City in Minnesota, United States

Blomkest (/ˈblʌmkɛst/ BLUM-kest) is a city in Kandiyohi County, Minnesota, United States. The population was 145 at the 2020 census.

==Demographics==

Historical population
| Census | Pop. | Note | %± |
| 1960 | 171 |  | — |
| 1970 | 172 |  | 0.6% |
| 1980 | 200 |  | 16.3% |
| 1990 | 183 |  | −8.5% |
| 2000 | 186 |  | 1.6% |
| 2010 | 157 |  | −15.6% |
| 2020 | 145 |  | −7.6% |
U.S. Decennial Census

===2010 census===
As of the census of 2010, there were 157 people, 68 households, and 53 families living in the city. The population density was 152.4 PD/sqmi. There were 72 housing units at an average density of 69.9 /sqmi. The racial makeup of the city was 95.5% White, 0.6% Asian, 0.6% from other races, and 3.2% from two or more races. Hispanic or Latino of any race were 6.4% of the population.

There were 68 households, of which 25.0% had children under the age of 18 living with them, 73.5% were married couples living together, 1.5% had a female householder with no husband present, 2.9% had a male householder with no wife present, and 22.1% were non-families. 17.6% of all households were made up of individuals, and 10.3% had someone living alone who was 65 years of age or older. The average household size was 2.31 and the average family size was 2.60.

The median age in the city was 49.9 years. 17.2% of residents were under the age of 18; 3.7% were between the ages of 18 and 24; 17.3% were from 25 to 44; 40.1% were from 45 to 64; and 21.7% were 65 years of age or older. The gender makeup of the city was 53.5% male and 46.5% female.

===2000 census===
As of the census of 2000, there were 186 people, 66 households, and 53 families living in the city. The population density was 179.8 PD/sqmi. There were 70 housing units at an average density of 67.7 /sqmi. The racial makeup of the city was 96.77% White, 3.23% from other races. Hispanic or Latino of any race were 4.84% of the population.
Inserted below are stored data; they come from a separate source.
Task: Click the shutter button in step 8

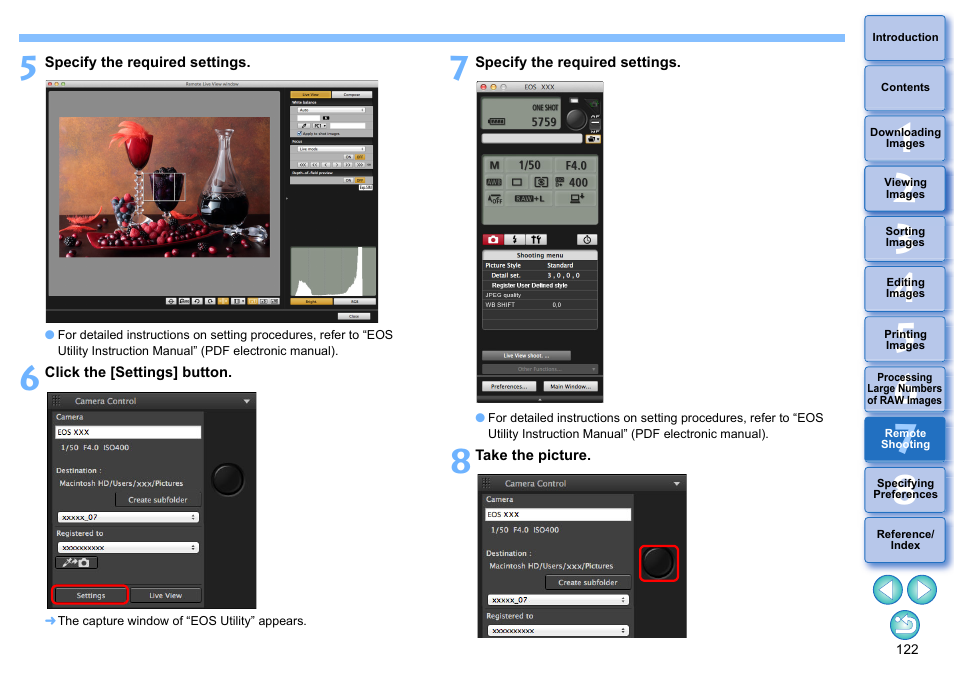Action: [x=658, y=563]
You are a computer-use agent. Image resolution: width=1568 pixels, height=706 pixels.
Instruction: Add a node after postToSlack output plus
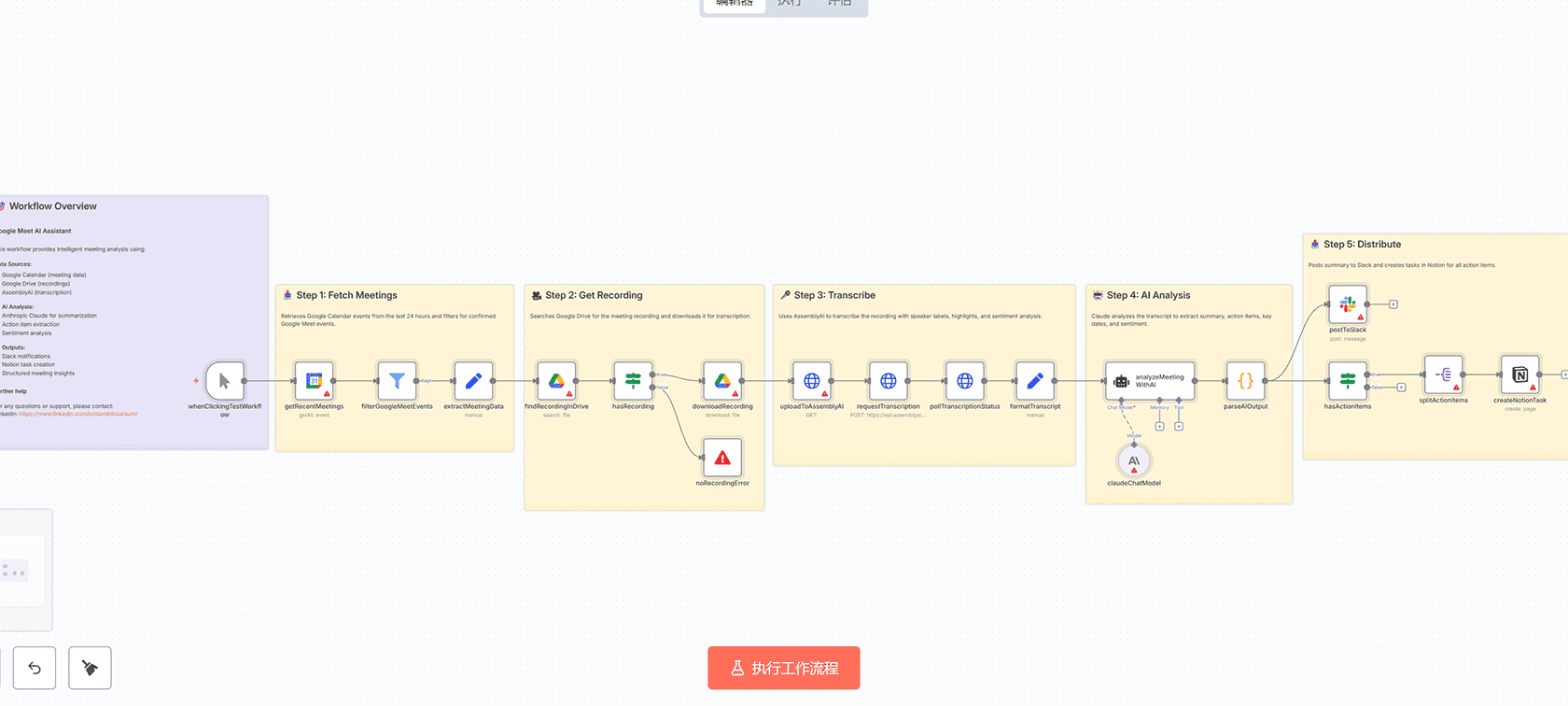coord(1393,304)
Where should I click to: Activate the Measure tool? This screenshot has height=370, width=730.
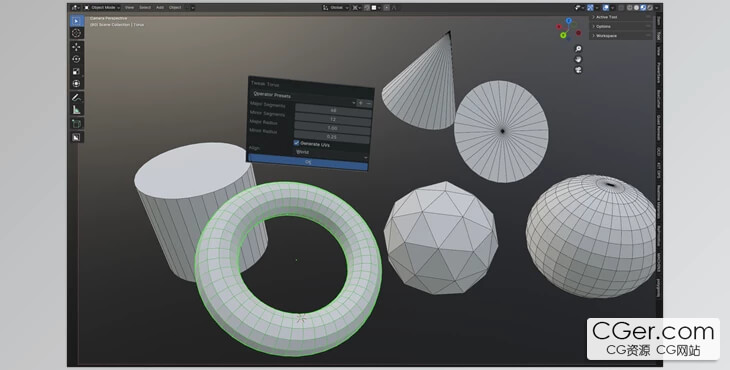point(76,110)
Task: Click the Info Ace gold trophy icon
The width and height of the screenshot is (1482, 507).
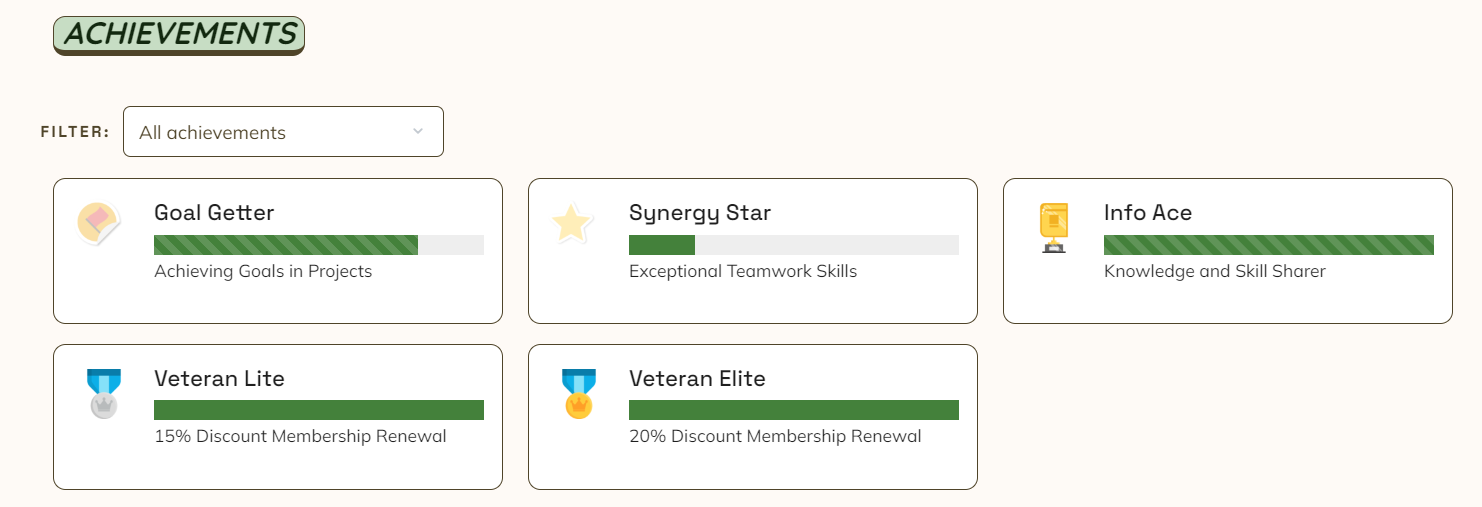Action: pos(1054,227)
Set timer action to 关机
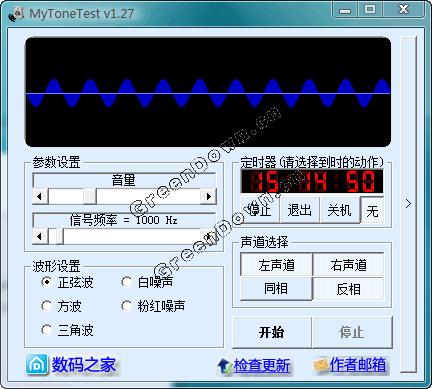The image size is (432, 389). click(340, 210)
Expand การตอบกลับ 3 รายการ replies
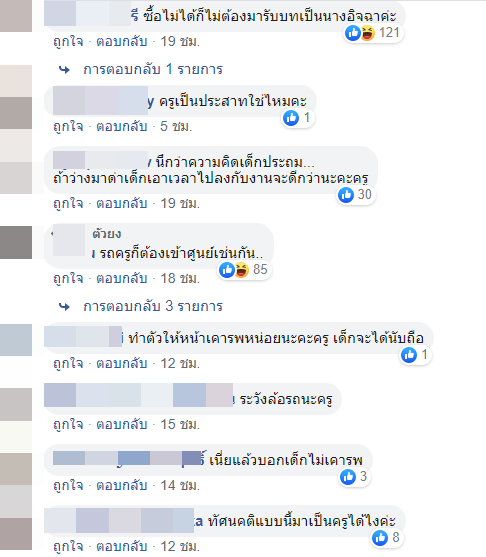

There were 66 households, out of which 43.9% had children under the age of 18 living with them, 71.2% were married couples living together, 7.6% had a female householder with no husband present, and 18.2% were non-families. 18.2% of all households were made up of individuals, and 7.6% had someone living alone who was 65 years of age or older. The average household size was 2.82 and the average family size was 3.20.

In the city, the population was spread out, with 31.7% under the age of 18, 5.4% from 18 to 24, 32.3% from 25 to 44, 18.8% from 45 to 64, and 11.8% who were 65 years of age or older. The median age was 36 years. For every 100 females, there were 93.8 males. For every 100 females age 18 and over, there were 98.4 males.

The median income for a household in the city was $34,583, and the median income for a family was $40,833. Males had a median income of $27,500 versus $26,000 for females. The per capita income for the city was $16,072. About 3.7% of families and 4.0% of the population were below the poverty line, including 2.0% of those under the age of eighteen and none of those 65 or over.